音声ブラウザご使用の方向け: ナビメニューを飛ばして本文へナビメニューへ

「ノーマライゼーション 障害者の福祉」 2018年1月号

新春メッセージ

パラレルレポートへの期待

石川准

国連障害者権利委員会による日本の第1回審査は、2020年春の障害者権利委員会第23会期に行われる公算が大きい。すると、事前質問事項は2019年夏の第22会期で作成される。また、日本の審査責任者(カントリーラポルタール)は、2019年春の第21会期で決まる。

審査責任者は、事前質問事項の原案作成と審査後に採択される総括所見の原案作成を担当する。
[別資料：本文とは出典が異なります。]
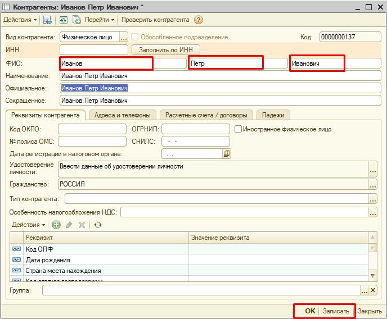Click ellipsis button next to Вид контрагента field

click(124, 37)
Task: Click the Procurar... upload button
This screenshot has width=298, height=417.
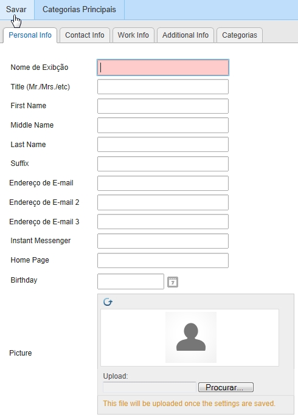Action: (226, 387)
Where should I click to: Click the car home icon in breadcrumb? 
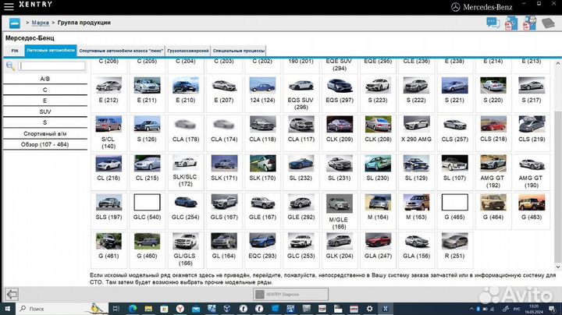coord(15,23)
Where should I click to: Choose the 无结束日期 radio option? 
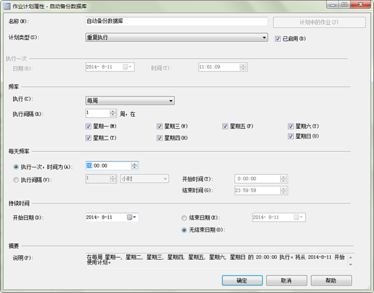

審査責任者は立候補制なので、日本の審査に関心の高い委員が手を挙げる。なお、委員は自国の審査には関与できない。

委員は、審査責任者を担当することで、権利委員としての経験を深め、熟練していく。とはいえ、政府報告と事前質問事項への回答を読んで、政府との建設的対話を行うだけでは、権利条約に照らして、その国の障害者政策にどのような深刻な懸念があるのか、どのような改善を求める必要があるのかを、確信を持って判断するのは容易なことではない。どの国の制度も複雑であり、運用と制度には乖離があるからだ。

そのため、障害者権利委員会は、急所に刺さる総括所見を策定するために、審査対象国の市民社会に質の高いパラレルレポートを求めている。すなわち、条項ごとに、権利条約の国内実施における課題を端的に示し、具体的な改善方法を提案するレポートである。

一般に、パラレルレポートは、多様な障害者団体が一堂に会して作業チームを作り、そこで一緒に議論し、合意しまとめたものほど信頼性が高い。日本弁護士連合会のような法律の専門家団体からのパラレルレポートも同様だ。

パラレルレポートは、第22会期障害者権利委員会開催の2~3か月前までに障害者権利委員会(事務局の国連人権高等弁務官事務所)に送付することで、事前質問事項はいっそう的を射たものになる。さらに、審査を受ける締約国は、審査の前に事前質問事項への回答を障害者権利委員会に送付しなければならないが、市民社会も、事前質問事項へのパラレルレポートも作成することをお勧めする。

また、総括所見においては、改善の動きを1年間継続的に注視する最重要課題を二つ示すことになっている。これをフォローアップと呼ぶ。合意は簡単ではないと思うが、パラレルレポートのなかで、フォローアップへの指定を求める課題をいくつか絞り込むことができれば、また審査対象国との質疑応答(建設的対話)の前の市民社会からの説明(ブリーフィング)で念を押せば、総括所見に反映される可能性は有望である。良いパラレルレポートを作っていただきたい。